Pembinaan dipimpin oleh Kepala Kantor Wilayah Kementerian Agama Provinsi DKI Jakarta, Adib. Dalam arahannya, Adib menegaskan bahwa Kurikulum Berbasis Cinta yang dicanangkan Menteri Agama Nasaruddin Umar menjadi fondasi penting dalam membentuk generasi yang memiliki kecerdasan spiritual dan emosional.
“Pendidikan bukan sekadar transfer ilmu, tetapi penyemaian kasih sayang. Kita ingin lulusan madrasah tidak hanya pintar secara akademik, tetapi juga menjadi pribadi yang inklusif dan moderat,” ujar Adib di hadapan para kepala madrasah.
Kepala Kantor Kementerian Agama Kota Jakarta Utara, Mawardi, yang turut hadir dalam kegiatan tersebut, menyampaikan bahwa pembinaan bertujuan menyamakan persepsi pimpinan madrasah dalam mengawal implementasi KBC. Ia menyebut para kepala madrasah memiliki peran strategis sebagai penggerak perubahan di satuan pendidikan masing-masing.
“Diharapkan, para Kamad dapat menjadi motor penggerak perubahan di lingkungan masing-masing demi mewujudkan visi dan misi Kemenag yang terangkum dalam tiga kata kunci yaitu rukun, maslahat dan cerdas,” kata Mawardi.
Menurutnya, kehadiran pimpinan Kanwil Kemenag Provinsi DKI Jakarta beserta jajaran menunjukkan komitmen dalam mentransformasikan tata kelola dan kultur madrasah di DKI Jakarta, khususnya di wilayah Jakarta Utara.

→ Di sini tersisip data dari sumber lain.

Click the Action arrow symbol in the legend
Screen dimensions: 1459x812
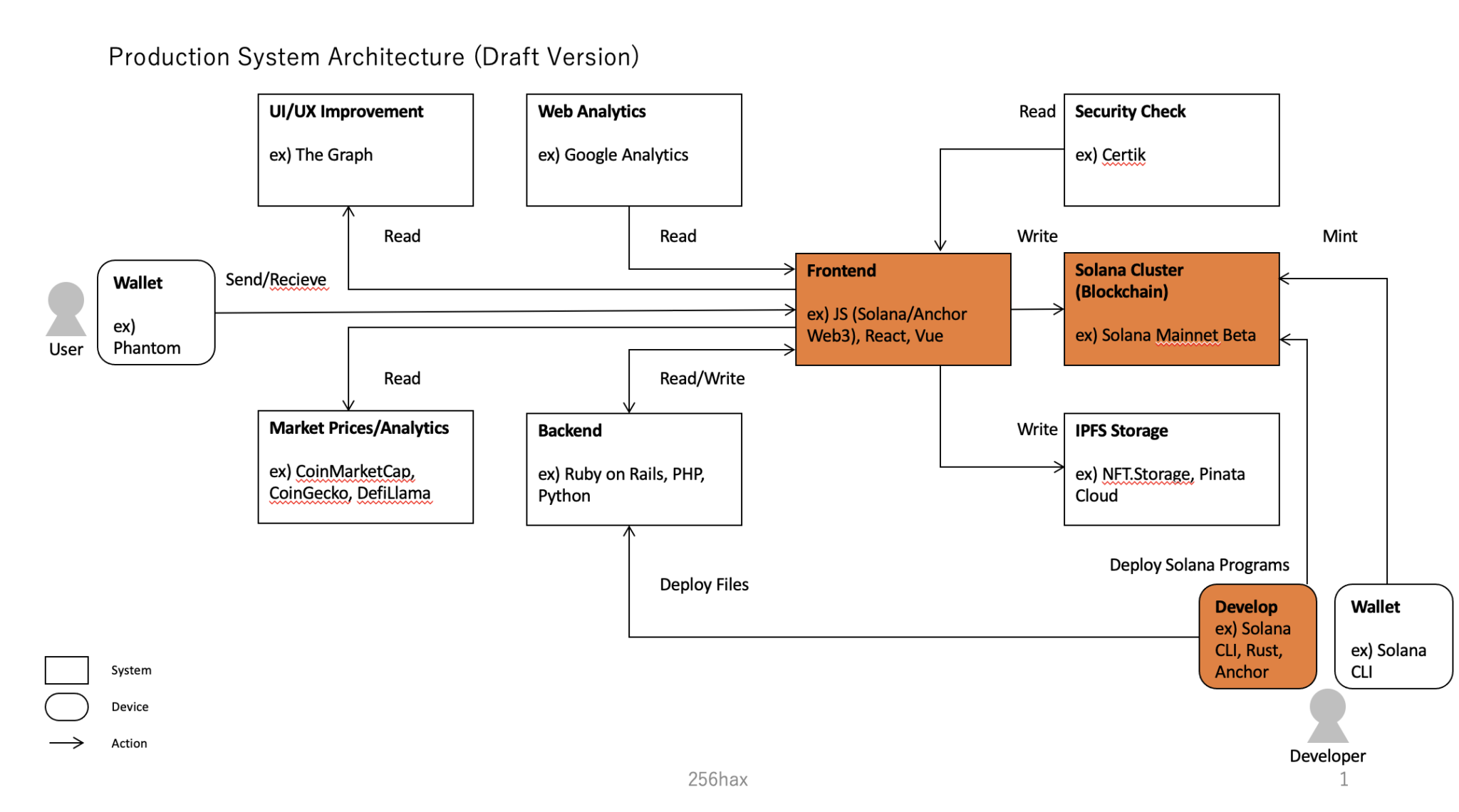coord(66,743)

Kegiatan juga dihadiri oleh Kabid Penmad Viola Cempaka, Kasi Penmad Samsurial, Kapokjawas Sutikno, serta jajaran terkait. Pembinaan diisi dengan diskusi interaktif mengenai strategi praktis penerapan nilai-nilai cinta dalam proses pembelajaran di kelas, sehingga tercipta lingkungan madrasah yang nyaman dan humanis bagi peserta didik.